¿Quién dijo que el presidente Chávez no sabe
ser diplomático? Eso era antes, pues últimamente
ha aprendido. Por ejemplo, en tiempos no tan lejanos, en lugar
de decirle al presidente de México, Vicente Fox, "cachorro
del imperialismo", le hubiese dicho "perro faldero" o "pasmarote
lamebotas". Vamos, pues, avanzando.
Está bien, es casi lo mismo, y, de hecho, la Cancillería
mexicana se ofendió igual y exigió una explicación,
como en Condorito. Pero no me negará nadie que la palabra
"cachorro", con sus connotaciones benévolas, suaviza
el palazo por el lomo, que es lo que hacen los diplomáticos
todo el tiempo. Después de todo, un cachorro, incluso
si es de hiena o de una bestia tan bestia como el Señor
Peligro, siempre evoca alguna ternura. ¡Ay, pero qué
lindo!, dicen las señoritas.
Sobrará quien afirme que Bush se merece todos los
insultos que una ofídica lengua como la del presidente
venezolano sea capaz de soltarle en una cadena de tres horas
con el séquito aplaudiendo a rabiar. Y con todo, le
quedaría debiendo. Es que todavía no existen palabras
lo suficientemente malas como para definir a ciertos infortunados
protagonistas de la Historia universal de la infamia, dicho
esto con borgiano permiso.
El presidente de México, todo sea por el ALCA, sacó
a relucir la estirpe de zorro que le viene de apellido.
Adoptó en la reciente Cumbre de Mar del Plata una
posición que sólo un gerente de transnacional
bien remunerado se atrevería a asumir en las actuales
circunstancias: retratarse en grupo con un emperador que
va cada vez más desnudo pero que representa los intereses
de la casa matriz. Venga una gaseosa para pasar el trago
amargo, mi cuate Vicente.
Los Venezolanos Voluntarios con Bush (VVB) se declararon
en emergencia la misma noche del miércoles cuando
Chávez le salió a Fox con eso del cachorro
arrodillado. Se sintieron, con razón, aludidos
y decidieron montar una de sus típicas performances
comunicacionales o guarimbas mediáticas.
Ayer, desde muy temprano, comenzaron a pulular por
los sets de televisión, los estudios de radio
y las salas de redacción de los periódicos
los consabidos diplomáticos sin empleo encargados
de soplar duro las brasas con la esperanza de que
se prenda un incidente internacional.
Salieron de sus estados de hibernación los
internacionalistas de doble doctorado a decir que
se mueren de la pena con Bush y con Fox, que son
dos tremendos estadistas, porque Chávez se
ha comportado con ellos como un patán. "Ha
ofendido a los presidentes de dos países hermanos",
dicen con aire grave.
Luego, según el plan de contingencia de
los VVB, irán apareciendo también los
fallidos cancilleres y embajadores del 12 de abril.

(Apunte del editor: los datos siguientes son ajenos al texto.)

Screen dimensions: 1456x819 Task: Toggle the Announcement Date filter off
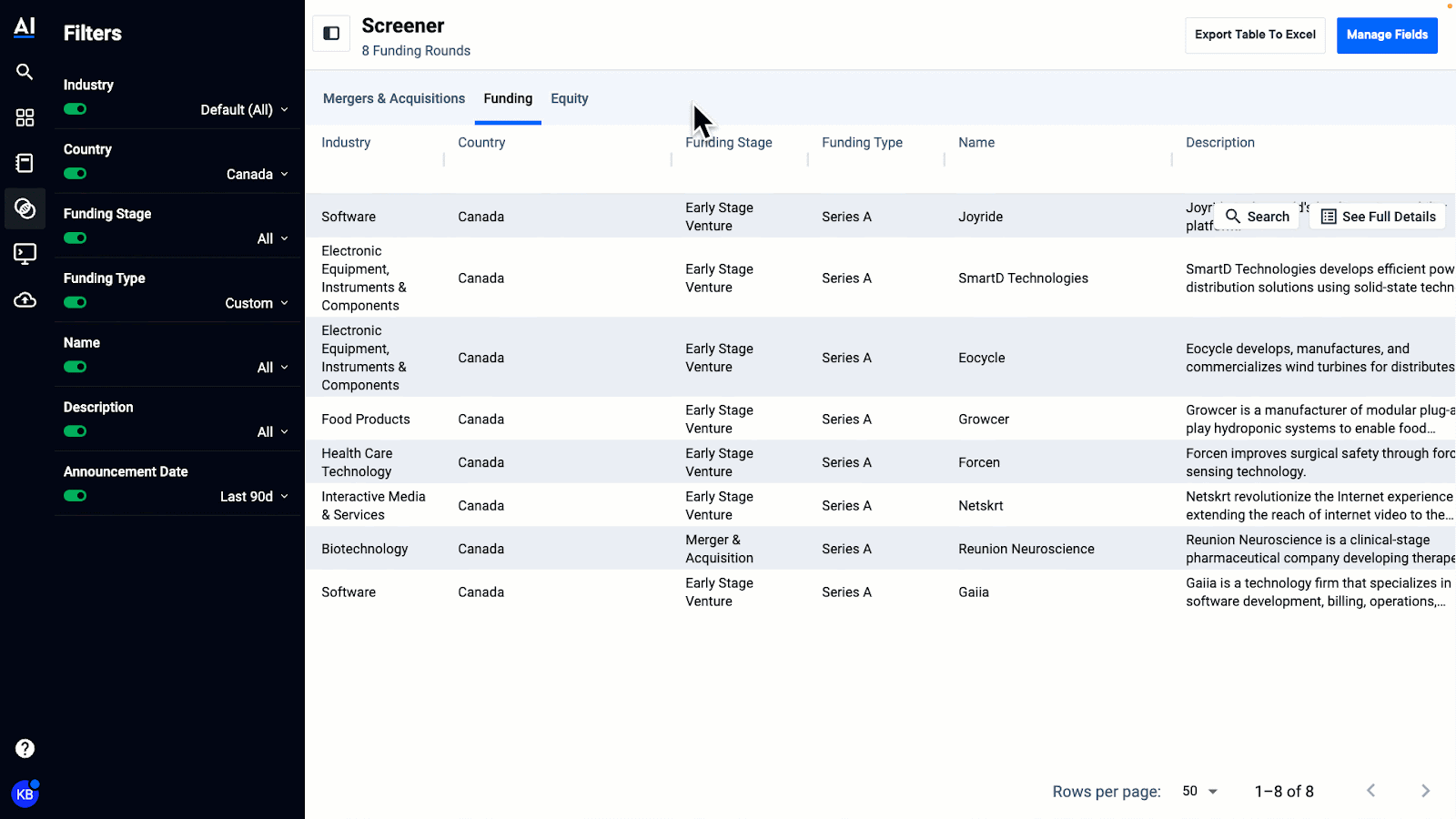pyautogui.click(x=76, y=496)
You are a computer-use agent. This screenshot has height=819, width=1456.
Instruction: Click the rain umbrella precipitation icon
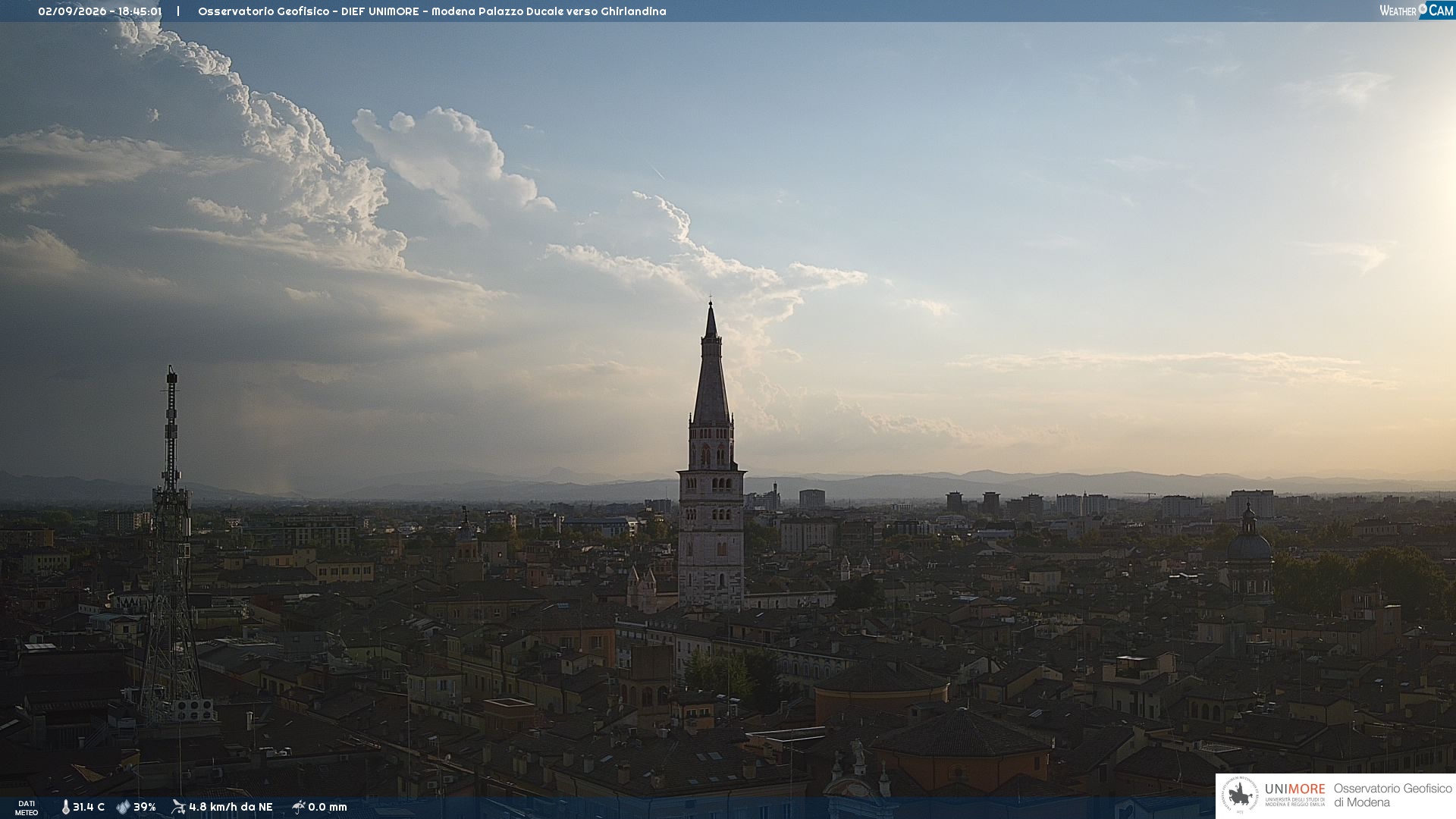[x=298, y=807]
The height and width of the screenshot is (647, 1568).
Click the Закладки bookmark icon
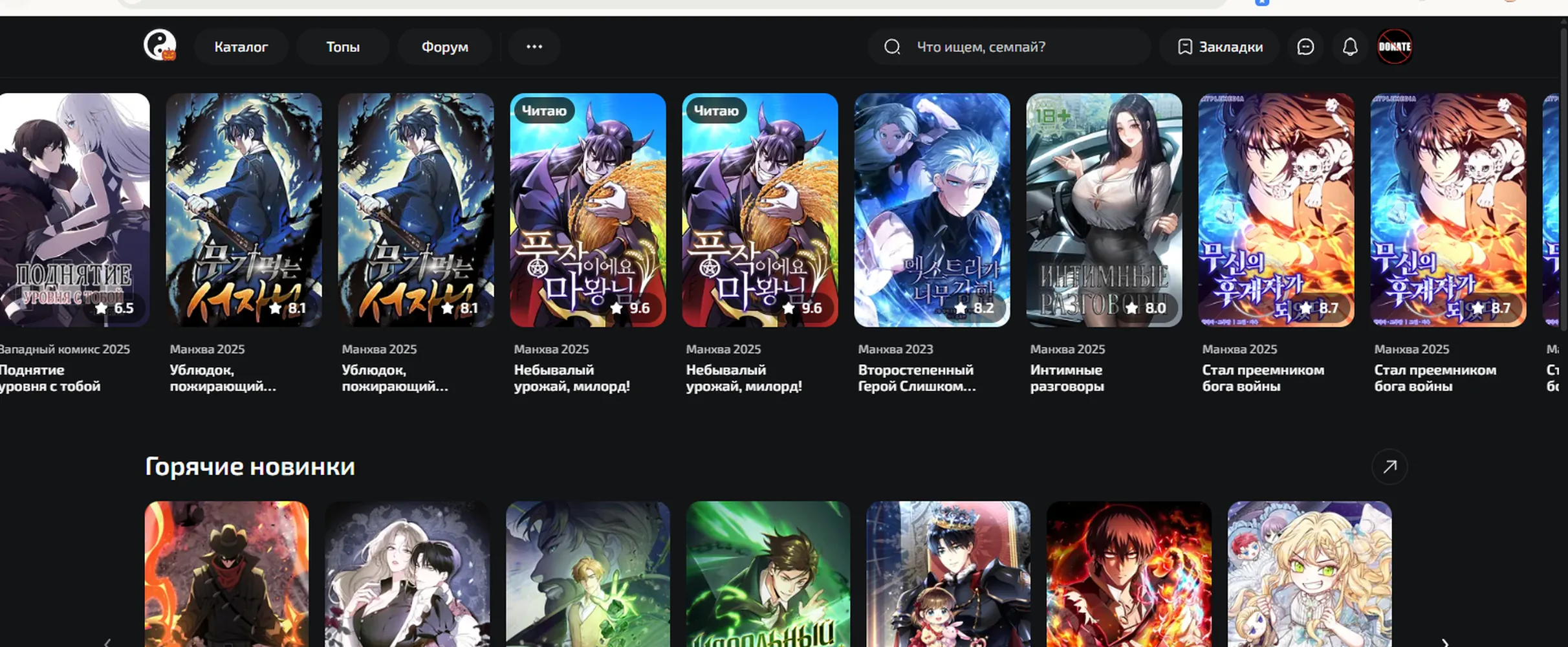coord(1184,47)
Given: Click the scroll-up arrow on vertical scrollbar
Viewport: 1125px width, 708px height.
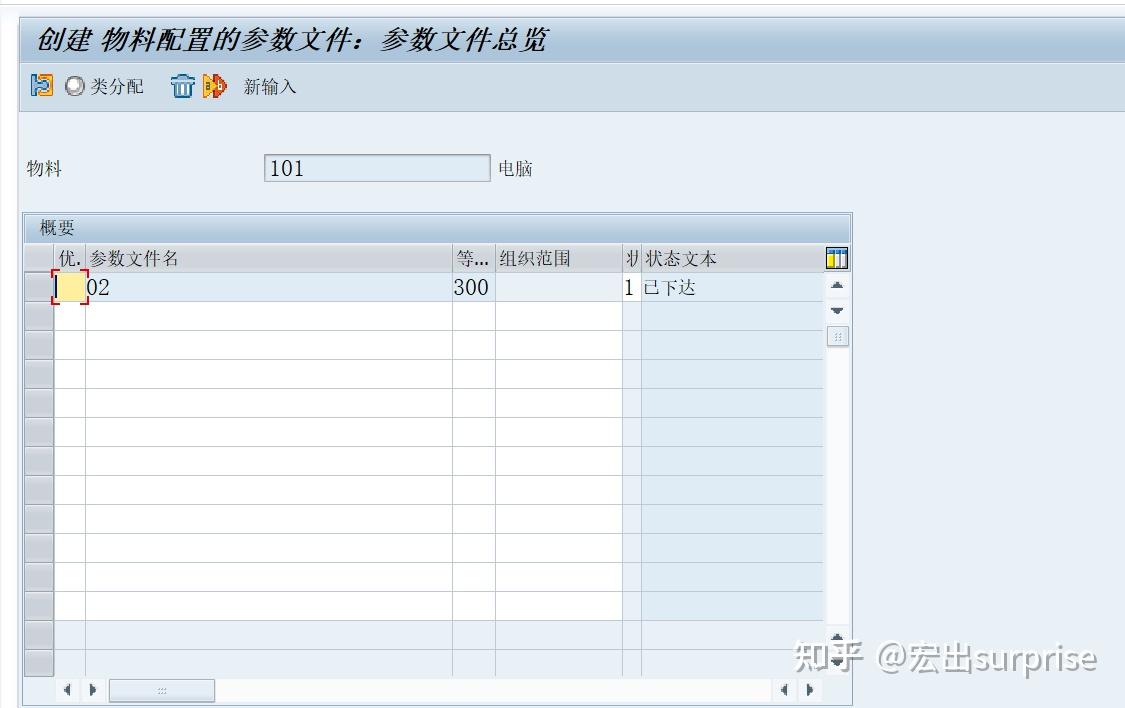Looking at the screenshot, I should (x=836, y=284).
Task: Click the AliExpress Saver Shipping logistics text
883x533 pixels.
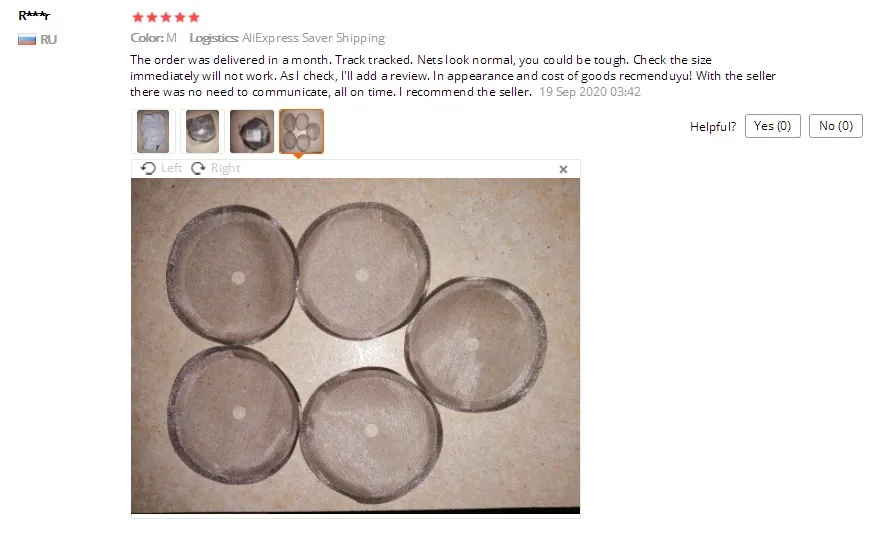Action: point(313,38)
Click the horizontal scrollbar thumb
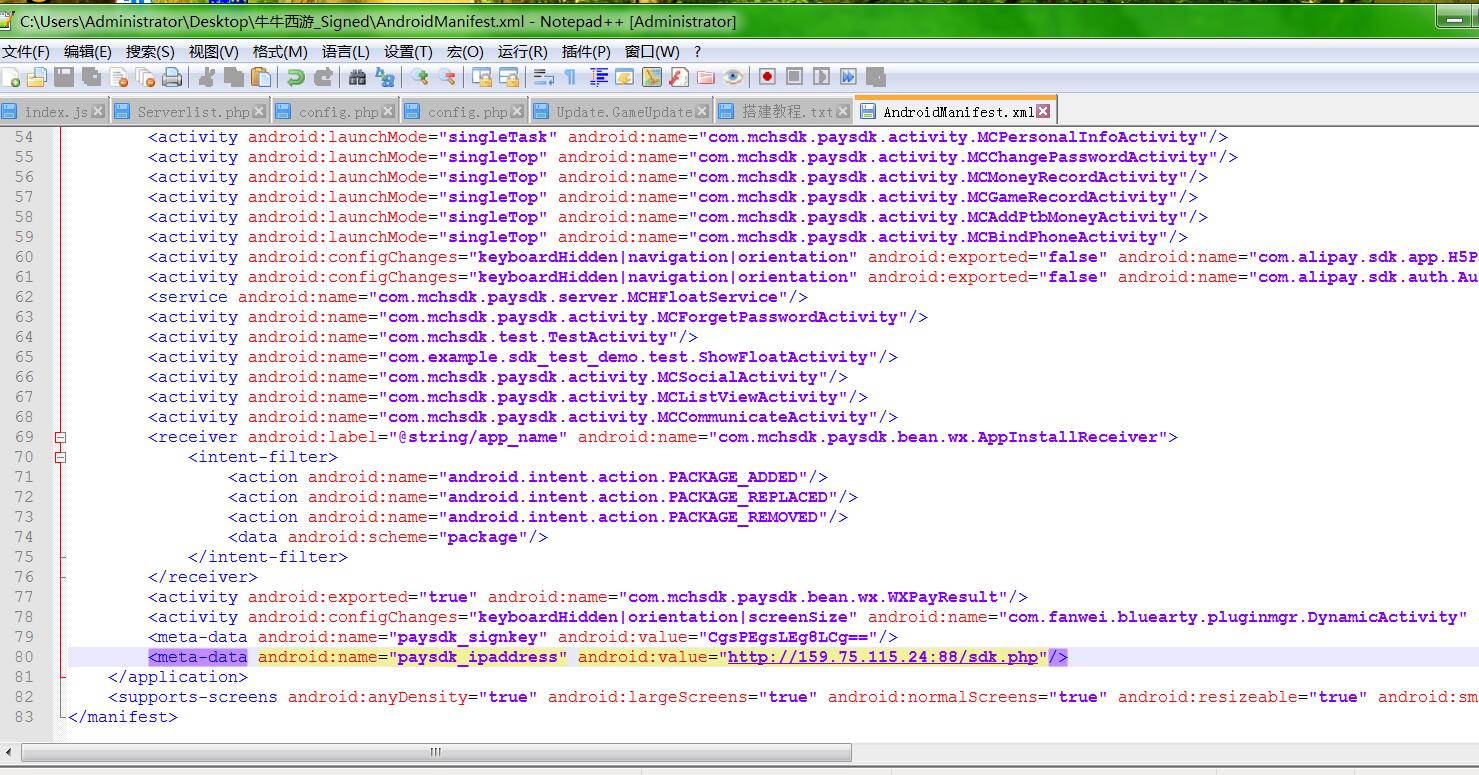 click(436, 752)
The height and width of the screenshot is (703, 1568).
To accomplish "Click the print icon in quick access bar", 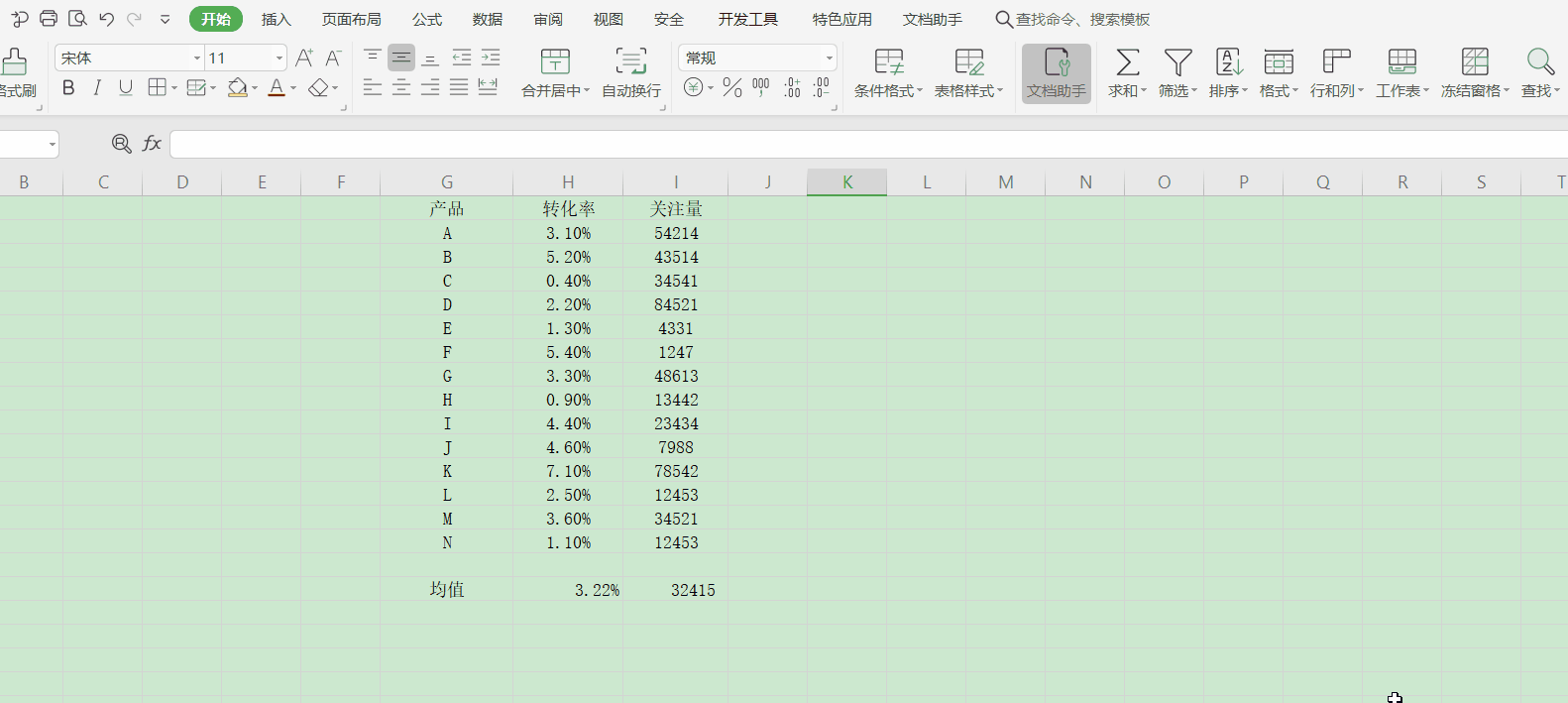I will point(49,19).
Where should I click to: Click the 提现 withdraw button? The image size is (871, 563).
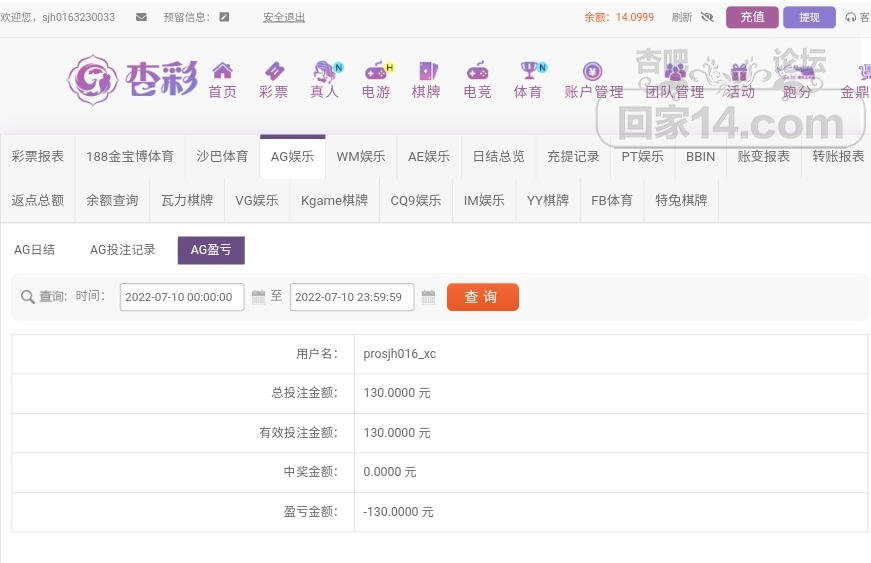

Ellos, con aire angustiado, repetirán una
vez más sus enjundiosos análisis en
los que siempre tiene la razón el adversario
de Chávez, sea este una mascota juguetona
o la bestia adulta y feroz propiamente dicha.
Tranquilo entonces, señor Cachorro, que
aquí sí tiene quien lo defienda, pues
por lo pronto la organización rabiosamente
no gubernamental Venezolanos Voluntarios con
Bush será Venezolanos Voluntarios con Fox.